** Excerpted text **

◇ ◇ ◇

Friday, July 20, 2012

What it means to stay in touch

It's easy to say, of course, that one will stay in touch. It's much harder to do.

On our end, the motivation is clear and relatively strong - having left a host of friendships and relationships behind, we are the far-flung ones, and in the relative absence of strong social networks and engagements in the here, our strong desire is both to communicate to people 'back home' (even though 'home' is kind of here), and to hear from home.

But on the other side, for those 'back home', that desire is not strong, nor is it in the front of the mind. For those we have left, life continues, and the everyday happenstances are shared and communicated with others, and our absence gets closed over, little by little, but very quickly. Perhaps only when a distinctive moment reminds you of the absence, "oh Seumas would have liked this", "oh Rachel would have said this", will the prompt come.

I want to disown the idea that I write this to guilt anybody, or in response to anything in particular. I'm just taking note of the phenomenon, and perhaps trying to raise your awareness. The internet is a tool that creates certain forms of communication, it bridges distance, and creates immediacy, but it also creates illusions of closeness and engagement. Particularly, the ability to 'post' can create the illusion of sufficiency. I have written, therefore I assume you have read. But that is not true, broadcasting is not conversation.

In our age, it's the intentionality of communication that is under a certain kind of threat. That one might communicate in order to communicate, rather than broadcast in order to share. That conversation might actually be for the other rather than for myself.

◇ ◇ ◇

** Things to do **
1. For each statement, say yes or no to whether it agrees with the post on staying in touch, and quote the words that decide it.
(a) The writer says the post is meant to make readers feel guilty.
(b) The post says the internet can create illusions of closeness.
(c) The post describes the desire to stay in touch among those back home as strong.
2. Translate this sentence from the post on staying in touch into Spanish: "It's easy to say, of course, that one will stay in touch."
3. In the post on staying in touch, what illusion can the ability to 'post' create?
Rely only on the post about staying in touch.

** Provided material **
◇ ◇ ◇

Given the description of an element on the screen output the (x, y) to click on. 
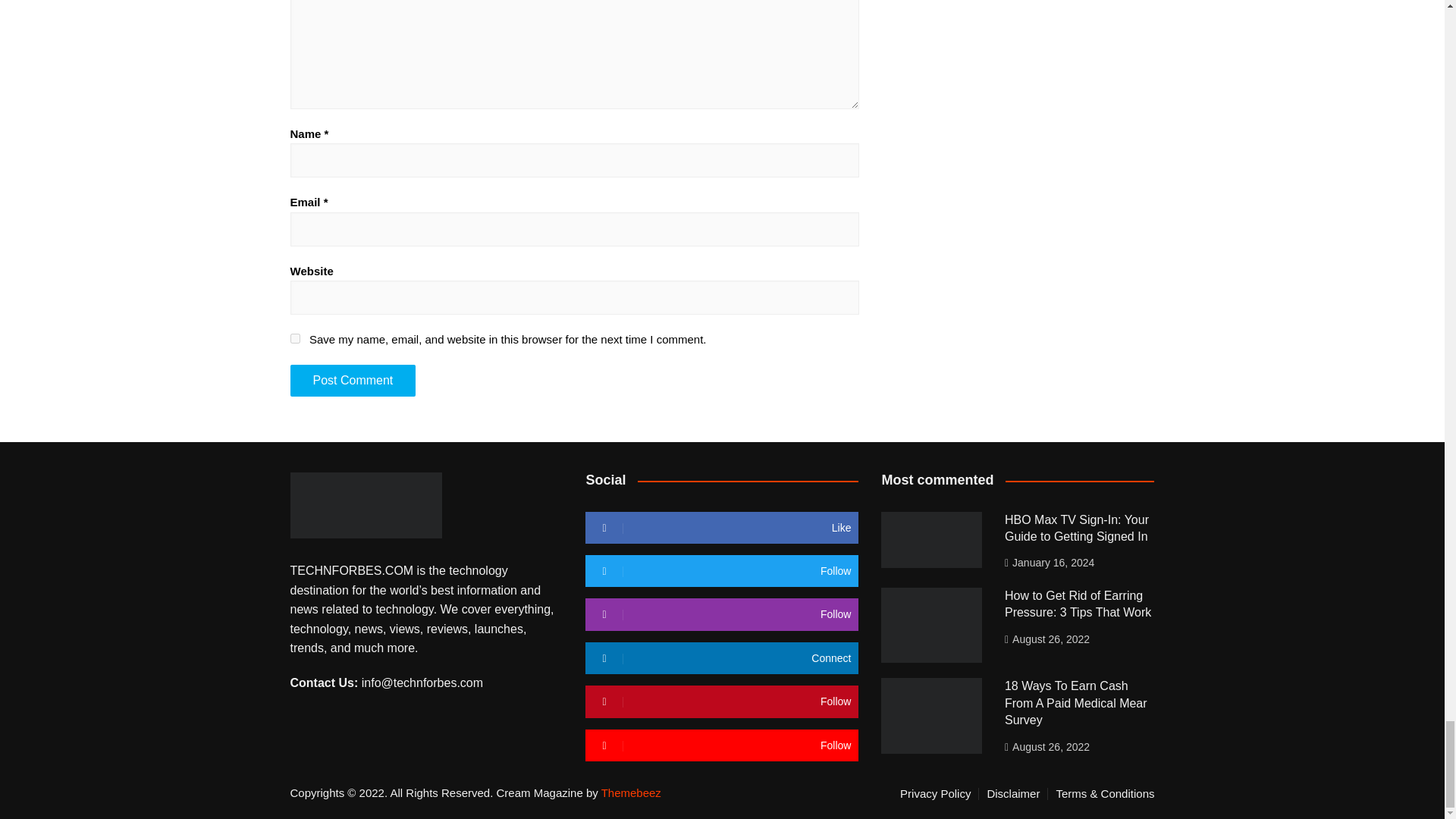
Post Comment (351, 380)
yes (294, 338)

◇ ◇ ◇

** Answers by task **
1.
(a) No: "I want to disown the idea that I write this to guilt anybody"
(b) Yes: "it also creates illusions of closeness and engagement"
(c) No: "that desire is not strong, nor is it in the front of the mind"

2. Es fácil decir, por supuesto, que uno se mantendrá en contacto.

3. The illusion of sufficiency.